Cole agride Alex diversas vezes e a narrativa se transforma no conflito da personagem sobre pedir ajuda, perdoar e vários outros fios que vão se tecendo e se embaraçando, de forma a colocar qualquer leitor em desespero, com vontade de gritar com a personagem e implorar para que ela saia dali.

“Eu estava morrendo de vergonha. Não conseguia nem me imaginar contando aquilo para alguém. Aquilo me fazia parecer idiota, ingênua e carente, e eu sabia que não era nenhuma dessas coisas. Sabia que a explicação não era assim tão simples. Mas ninguém mais entenderia.”


Após várias situações similares, Alex, finalmente, consegue romper com todas as barreiras criadas pelos “e se” e os abusos psicológicos para pedir ajuda. Sinto muito se soou como spoiler, mas o fato é que, se você sabe como isso funciona na realidade, não foi spoiler algum. Na verdade, foi só mais um dos desfechos que esse tipo de história pode ter.


A Realidade


“Era como ver a mim mesma da entrada de um longo túnel escuro. A pobre garota na saída, esta sim estava arrasada, confusa e cheia de hematomas. E eu morria de pena dela, quem quer que ela fosse.”

Nesse trecho, mais do que em qualquer outro, fica claro que essa história não é apenas mera ficção. Essa não é apenas a história de Alex. Essa é também a história de Ana, Juliana, Camille, Frida, Jadde, Kiomi, Maria e tantas outras mulheres com tantas outras faces da mesma história para mostrar.


Quando li o livro, senti e re-senti coisas horríveis. Coisas com as quais me identifiquei e acabei recordando de situações extremamente dolorosas, coisas pelas quais nunca passei e que mesmo assim doeram muito, pois sei que há quem passe e também sei que, apesar de tudo, ainda corro o risco de passar simplesmente por existir nessa sociedade patriarcal, a sociedade que invisibiliza o abuso.

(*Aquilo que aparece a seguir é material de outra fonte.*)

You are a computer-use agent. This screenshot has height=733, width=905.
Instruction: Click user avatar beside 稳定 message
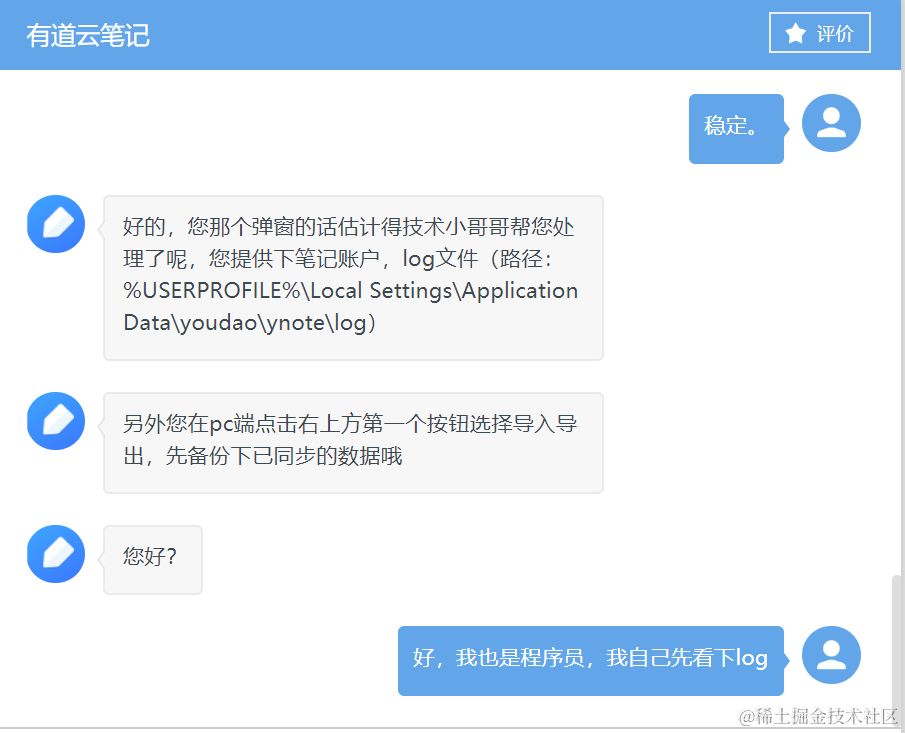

O abuso que se esgueira pelas mais diferentes classes, pelas mais diferentes culturas, com as mais diferentes máscaras. Máscaras de silenciamento e de dor. Diferente de um livro, não acaba na leitura da última página. Diferente da história narrada por Alex, nem sempre o fim significa recomeço. Mas isso não quer dizer que não possa ser assim.


A Luta

“A mamãe estava morta, e nada que fizéssemos poderia trazê-la de volta. Mas eu estava viva. No meu caso, ainda restava um fio de esperança.”

Não quer dizer que só porque não é Alex, alguém não possa fazer o mesmo que ela. Na realidade, precisamos procurar fazer como ela. Precisamos ensinar que é possível fazer como ela, que é possível pedir ajuda, que nós ainda estamos vivas. Nós ainda possuímos um fio de esperança.




Não é mágico e simples como escrever parágrafos. A luta é árdua e longa. Porém, é uma luta necessária para impedir que a regra dos amores amargos se perpetue eternamente e é por isso que a luta continua.


A verdade é que o amor pode, sim, ser muito amargo, mas que, mais dia menos dia, ele deixa de doer.